Liebenburgs Bürgermeister auf dem Holzweg - Bürgerinitiative „Für Osterode“ zeigt Chancen für den Harz auf

Liebenburgs Bürgermeister Hubert Spaniol bezeichnet den Harz zu Unrecht als „Armenhaus“; die Landkreise Osterode und Goslar weisen pro Kopf die höchste Produktivität aller südniedersächsischer Landkreise auf, beim Bruttoinlandsprodukt ist Osterode führend.

„Die schon jetzt zu beobachtende Sogwirkung der Oberzentren Göttingen und Braunschweig führt jedoch zu einem erheblichen Wegzug junger Erwachsener beim Start in Ausbildung, Studium und Beruf. Der entstehende Leerstand an Wohnraum und die dadurch sinkenden Mieten sind für finanzschwächere Bürgerinnen und Bürger attraktiv, was den hohen Anteil Hilfebedürftiger in Osterode und Goslar erklärt. Dieser Teufelskreis wird sich bei einer Fusion mit Oberzentren nachgewiesenermaßen noch verstärken, der Trend zum Ausbluten der zentrumsfernen Randlagen einer Region ist vorprogrammiert“, so Jon Döring von der Bürgerinitiative „Für Osterode“.

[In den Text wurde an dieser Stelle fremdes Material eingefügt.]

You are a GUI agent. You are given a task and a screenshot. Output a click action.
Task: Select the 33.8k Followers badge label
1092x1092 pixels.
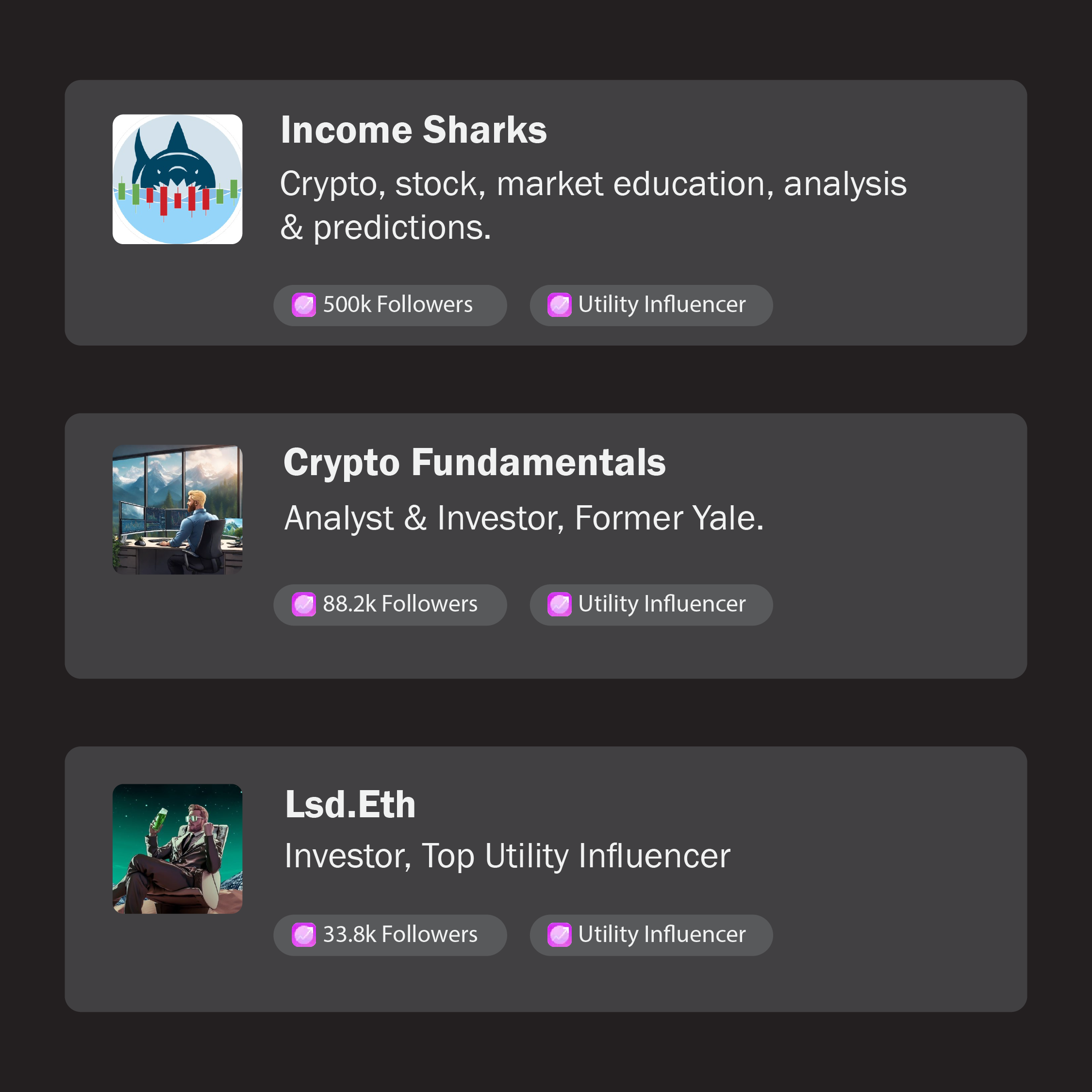(x=400, y=934)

Zu einer erheblichen Entlastung der Haushalte führt die vom Bund zugesagte Übernahme der Grundsicherung im Alter und bei Erwerbsunfähigkeit, die sich insbesondere in den Goslarer und Osteroder Haushalten positiv auswirken wird. Daneben muss eine auf den Harz zugeschnittene Wirtschaftsförderung und ein regionales Bildungsangebot den Harz für Existenzgründer, junge Familien und Berufsstarter attraktiver werden lassen“, so Dr. Thomas Grammel von der BI, „dies klappt aber nur, wenn Goslar und Osterode gemeinsam agieren. Nur dann kann es gelingen, die Abwanderungen und das Sinken von Mieten und Grundstückspreisen zu stoppen.“

Der Landkreis Aurich in Ostfriesland, der lange Zeit wirtschaftlich benachteiligt war, zeige durch den Fokus auf regionsspezifische Wirtschaftsförderung in den Bereichen erneuerbare Energien, Landwirtschaft und den Tourismus, wie man aus der Krise kommen könne.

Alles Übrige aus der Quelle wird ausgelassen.